Write out the entries exactly, pictures excluded.

━━━━━ Data in this exercise ━━━━━

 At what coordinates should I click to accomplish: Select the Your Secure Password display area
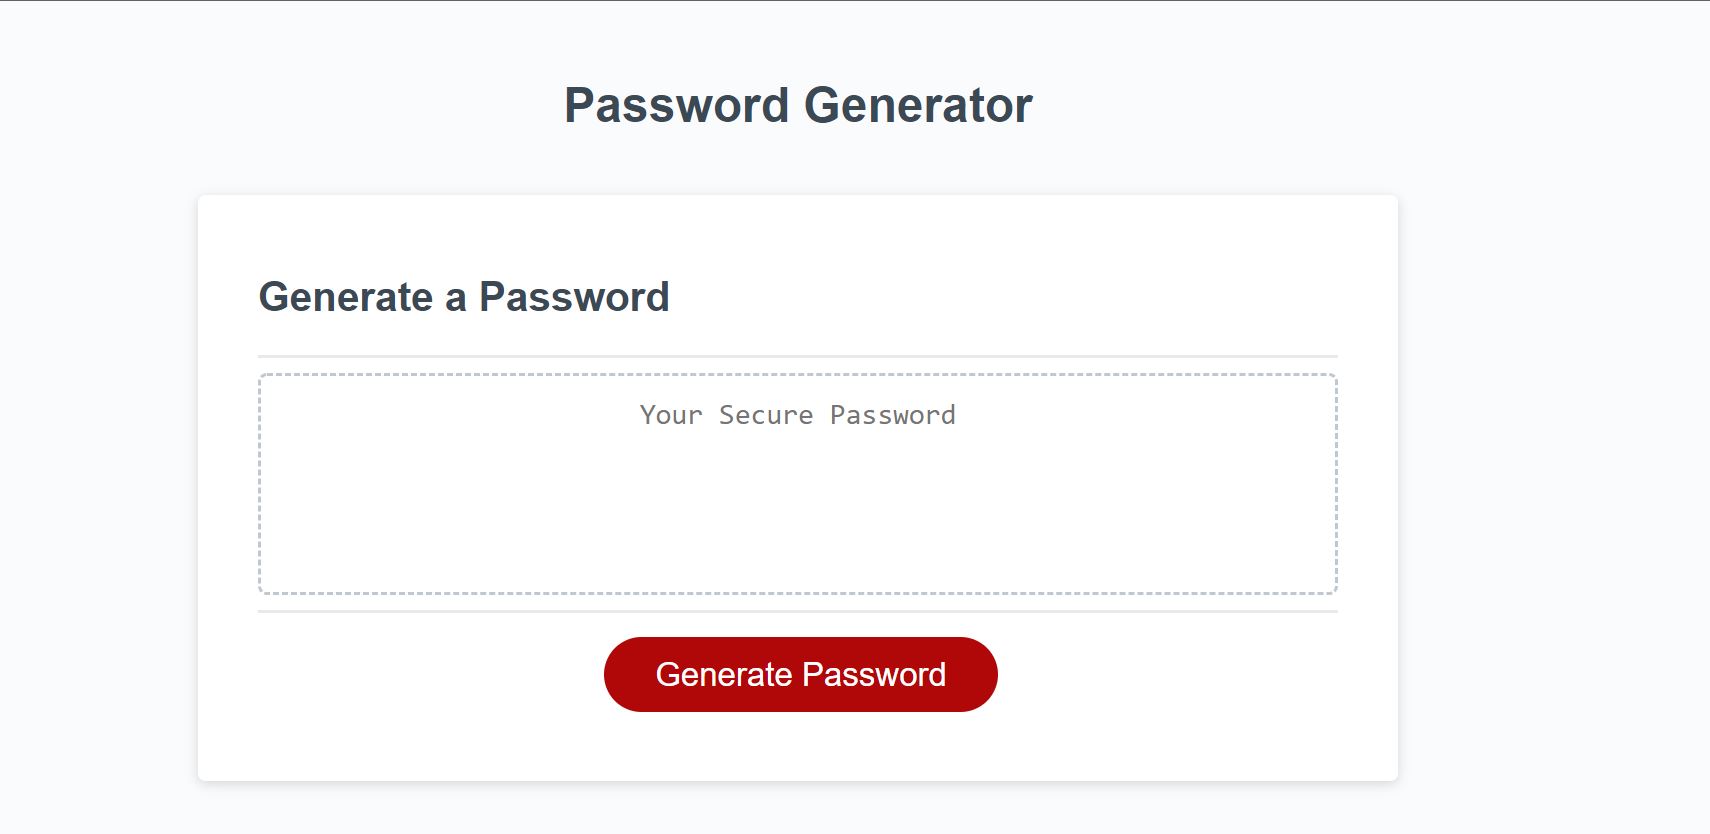click(798, 483)
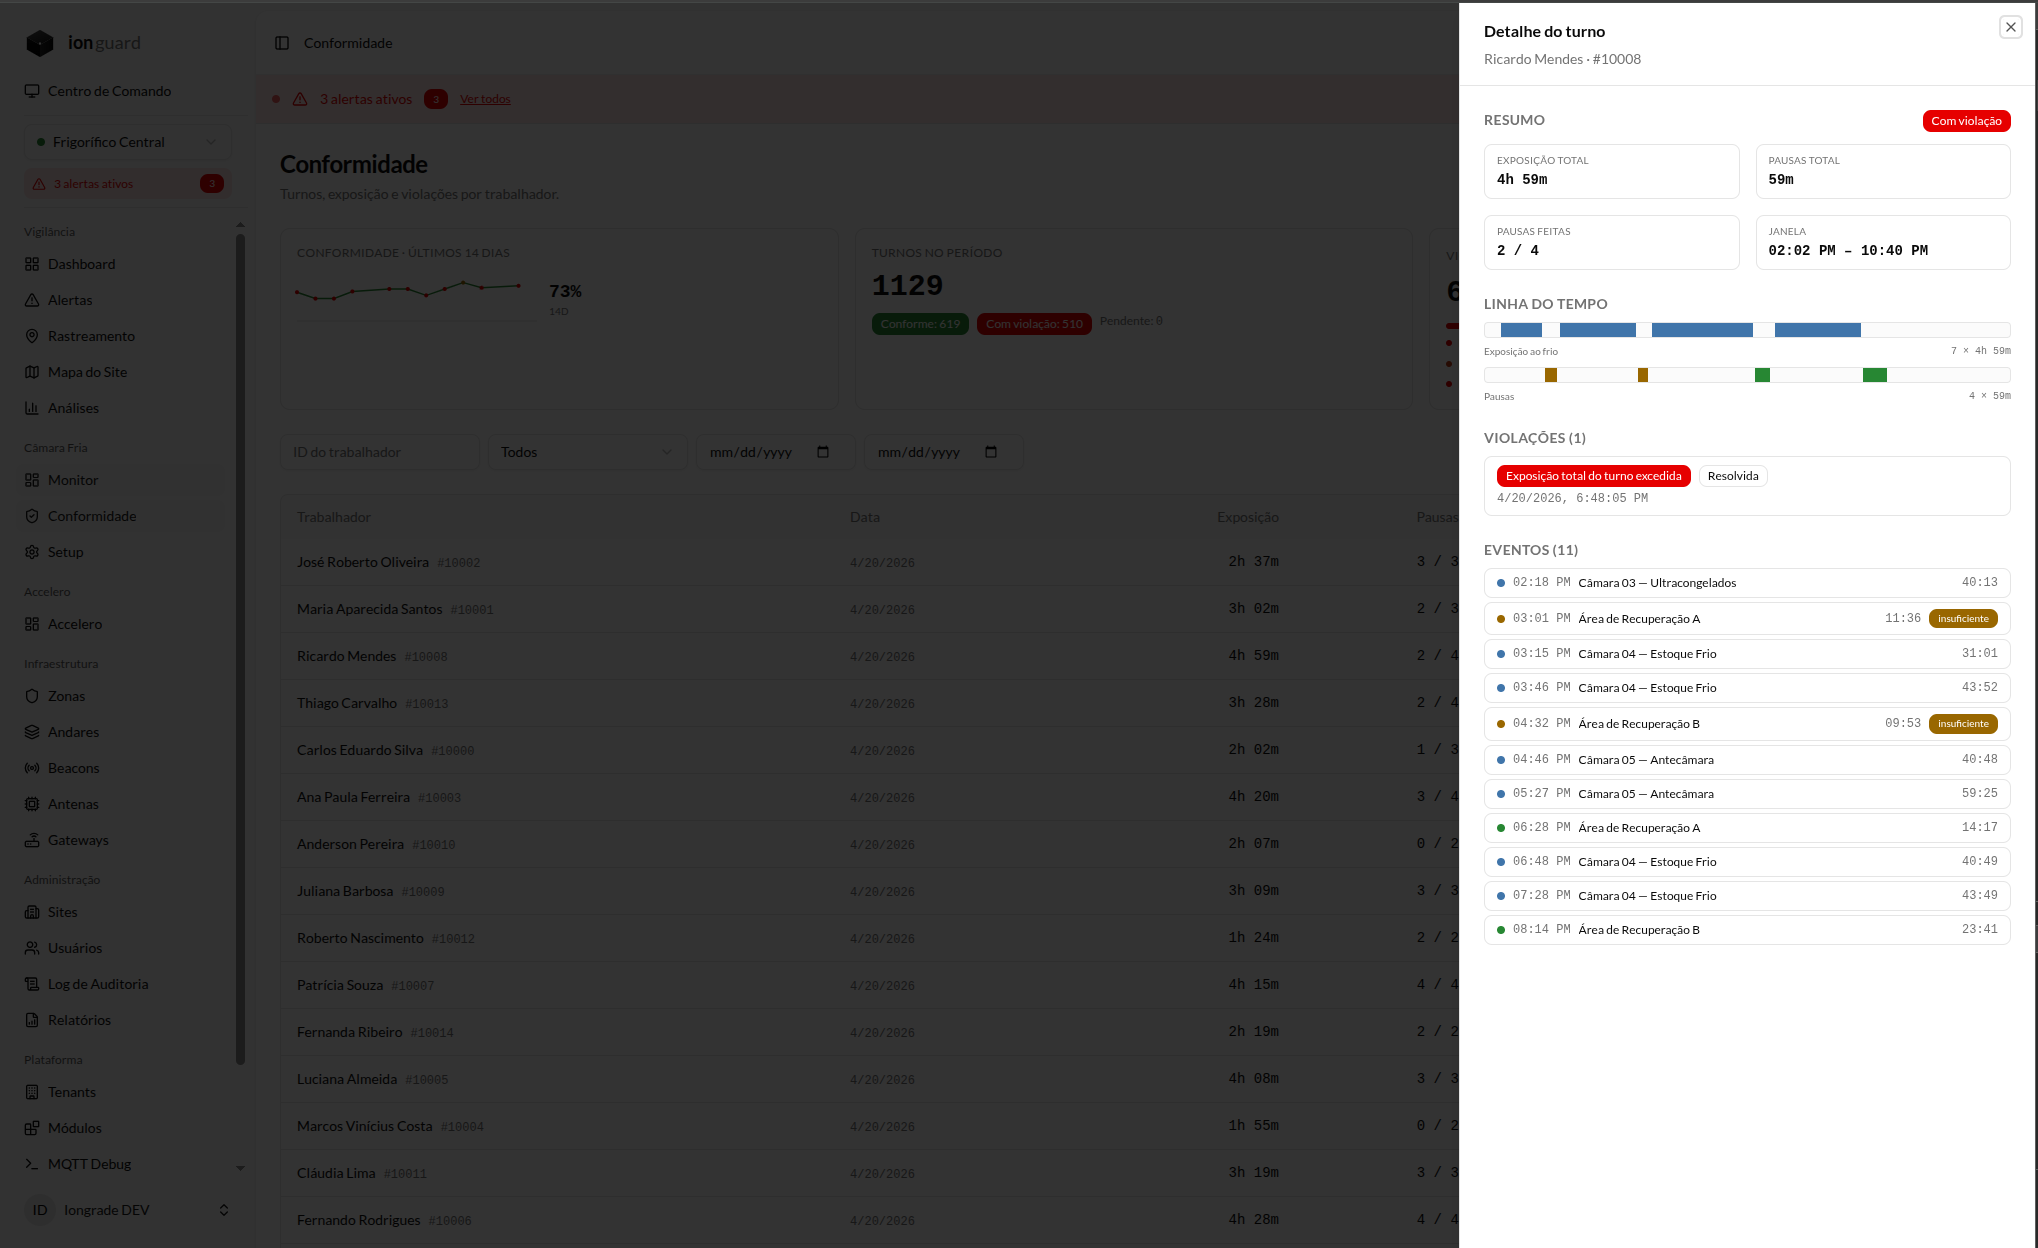Open the Todos status filter dropdown
This screenshot has width=2038, height=1248.
(587, 452)
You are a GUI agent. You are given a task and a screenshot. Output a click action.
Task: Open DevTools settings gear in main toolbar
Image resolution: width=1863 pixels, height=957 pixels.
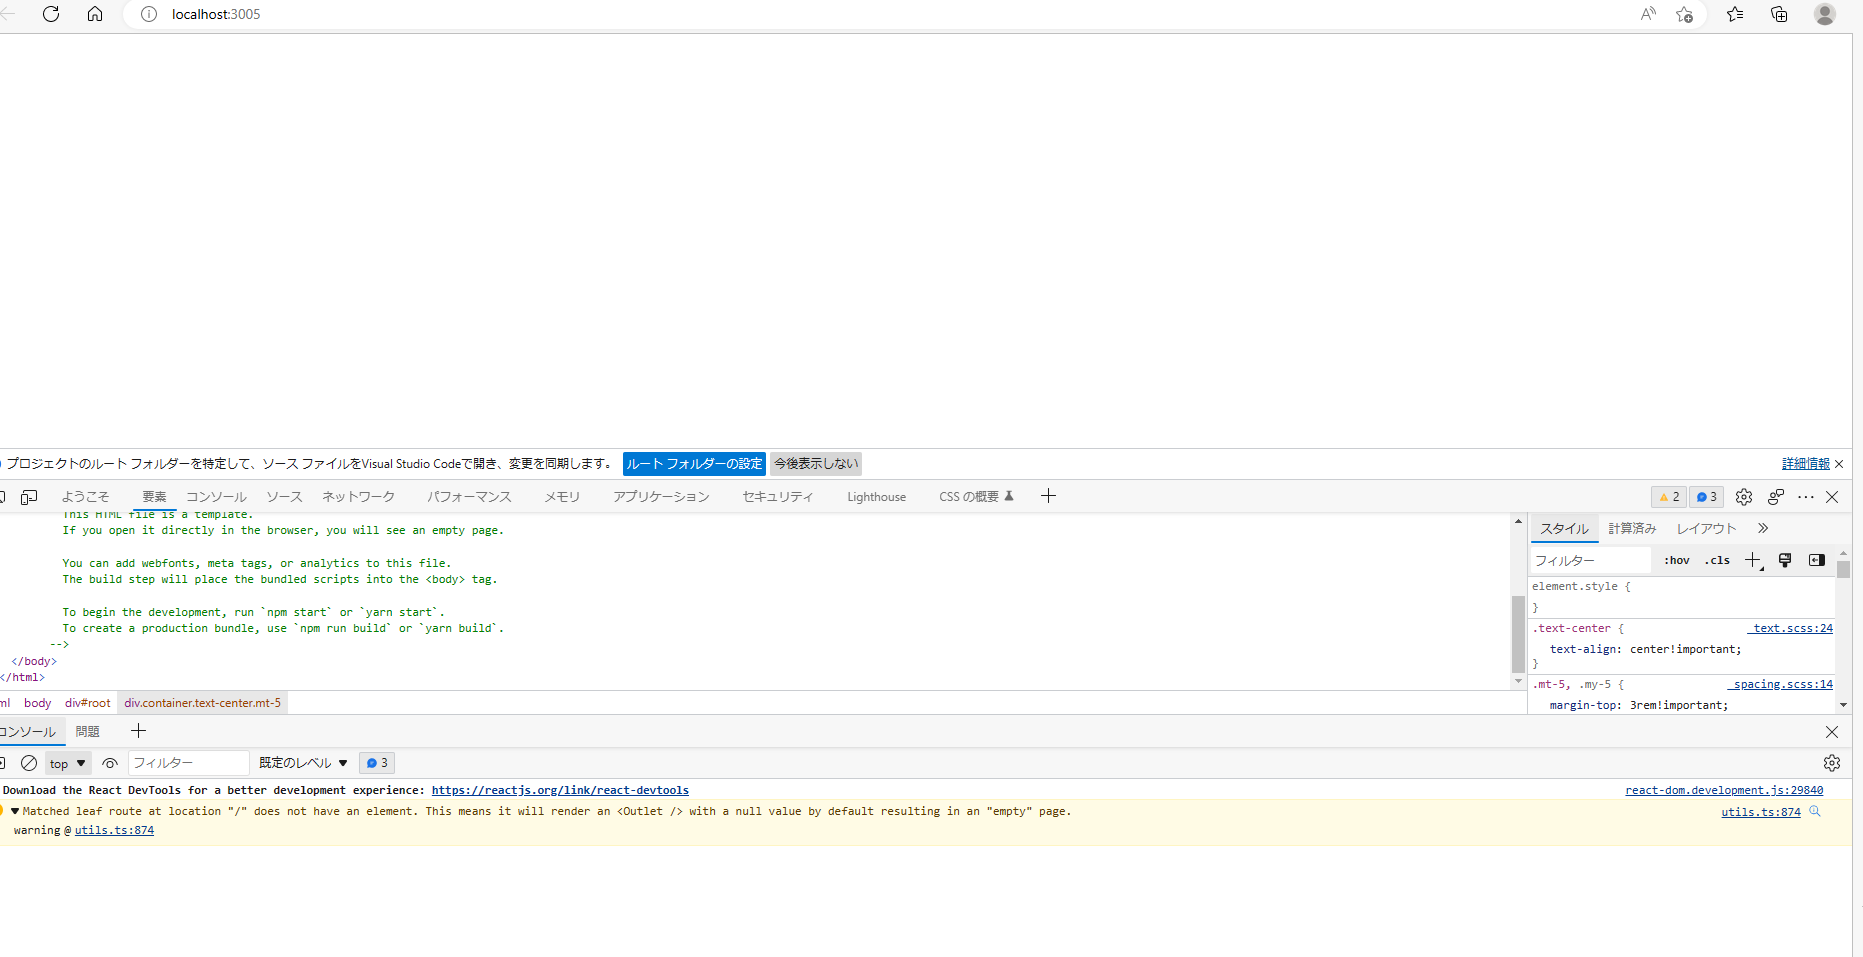pyautogui.click(x=1744, y=497)
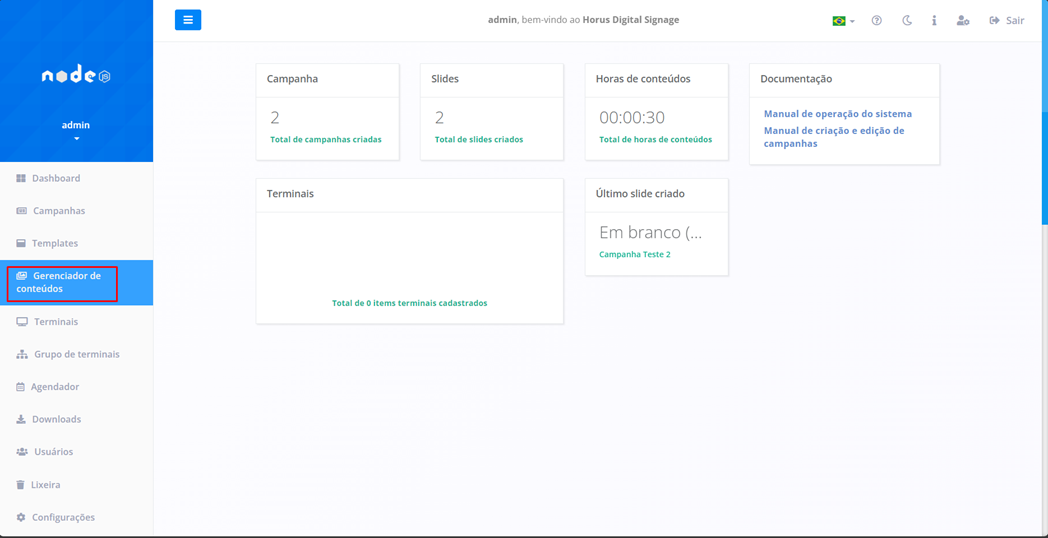
Task: Open the Lixeira trash icon
Action: [20, 485]
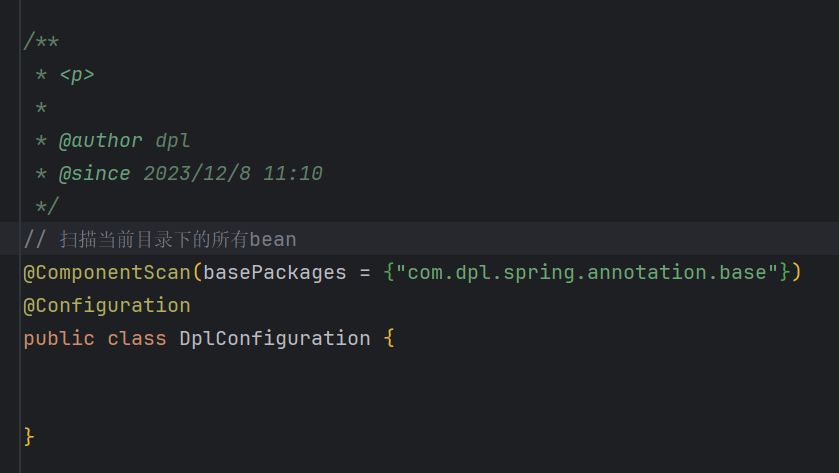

━━━━━

• Response area
 At what coordinates should I click to accomplish: Select the Your Secure Password display area
click(798, 483)
Open the Todos status filter dropdown
This screenshot has width=2038, height=1248.
(587, 452)
You are a GUI agent. You are given a task and a screenshot. Output a click action.
Task: Open DevTools settings gear in main toolbar
Image resolution: width=1863 pixels, height=957 pixels.
pyautogui.click(x=1744, y=497)
Task: Open the Lixeira trash icon
Action: [20, 485]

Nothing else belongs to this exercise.